Historian Lila Corwin Berman, in her book Metropolitan Jews: Politics, Race, and Religion in Postwar Detroit, situated the murder of Rabbi Adler, and the concerns which Wishnetsky expressed in his condemnation of the congregation, within greater societal shifts of the mid-to-late 1960s including suburbanization, youth alienation, and concerns within the Jewish community about assimilation:

"Wishnetsky intoned a prophecy of suburban ruin, not so different from social critics' vilification of the suburbs as breeding grounds of materialism, conformism, and vacuity. Unlike social critics, however, he used firepower to enact the prophecy and to stain the multimillion-dollar monumental synagogue with the blood of its rabbi and its disenchanted youth."

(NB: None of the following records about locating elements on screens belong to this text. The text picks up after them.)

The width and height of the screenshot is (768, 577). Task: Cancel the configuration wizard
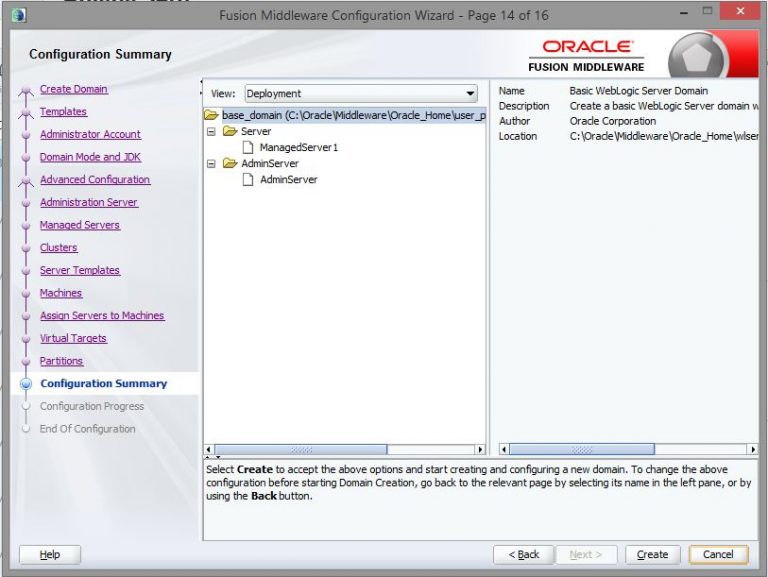718,554
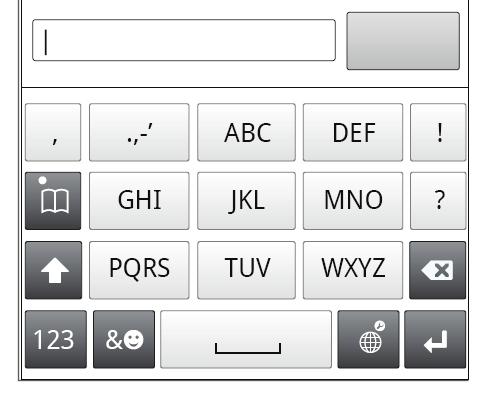The width and height of the screenshot is (487, 399).
Task: Tap the WXYZ key
Action: pos(353,270)
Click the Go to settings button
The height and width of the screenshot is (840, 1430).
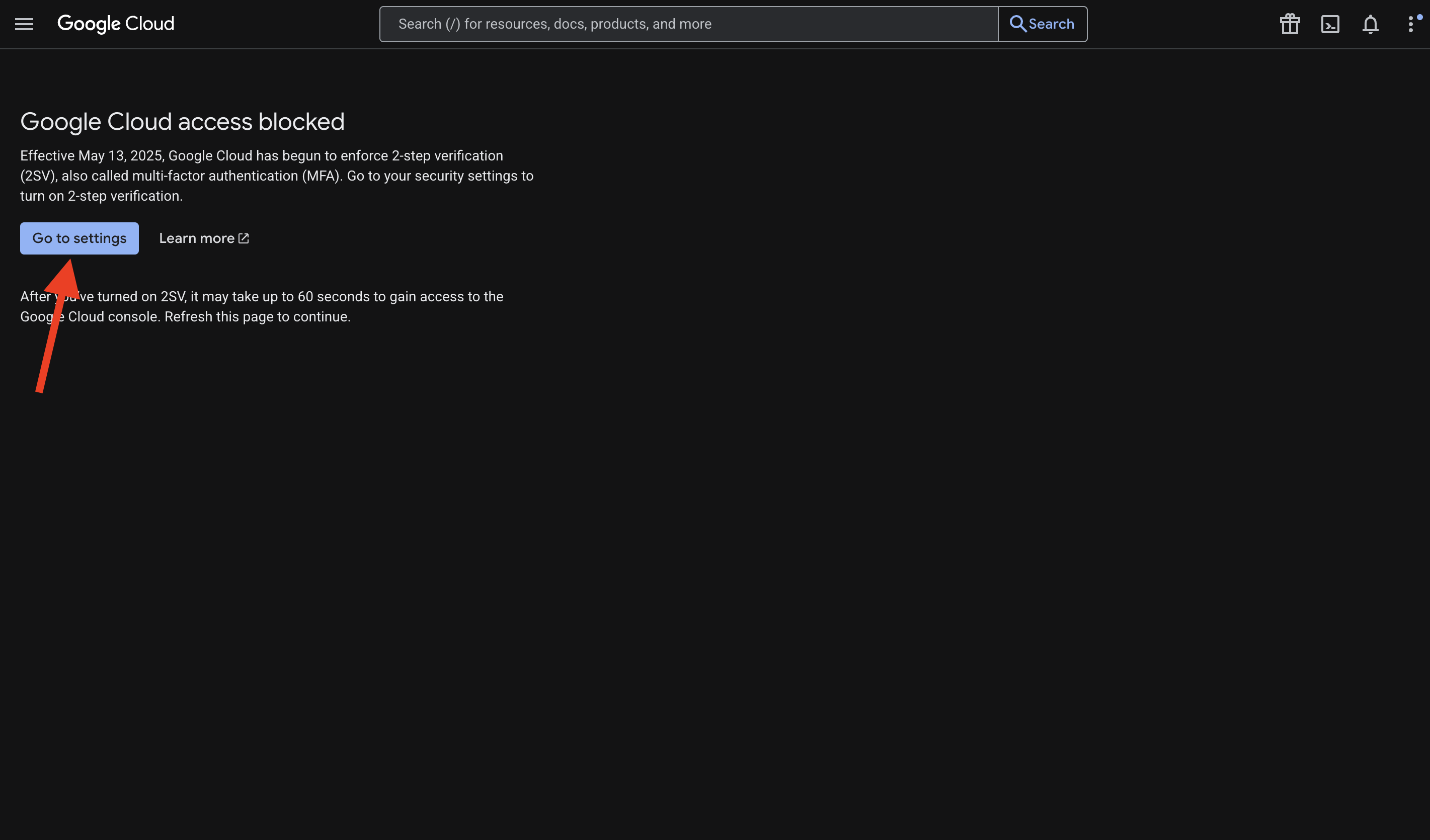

Historian of Jewish Detroit Sidney Bolkosky saw Adler's murder as one of a number of near-simultaneous crises, namely the Six-Day War and 1967 Detroit riot, that impacted the Detroit Jewish community in 1966-67, thus compounding the traumatic impact of the incident.

== Legacy ==
Morris Adler Elementary School in Southfield is named for Adler, as is a section of the M-10 freeway which passes in front of Shaarey Zedek.

The non-fiction book Murder in the Synagogue by T.V. LoCicero was published in 1970, detailing the lives of Adler and Wishnetsky and the lead-up to the assassination. Detroit author Adele Mondry included two short stories about Adler and Wishnetsky in her Yiddish-language short story collection Wyszkovo: A Shtetl on the Bug River, published in English in 1980.

In 2016, The Detroit Jewish News published a retrospective on Rabbi Adler on the 50th anniversary of his death.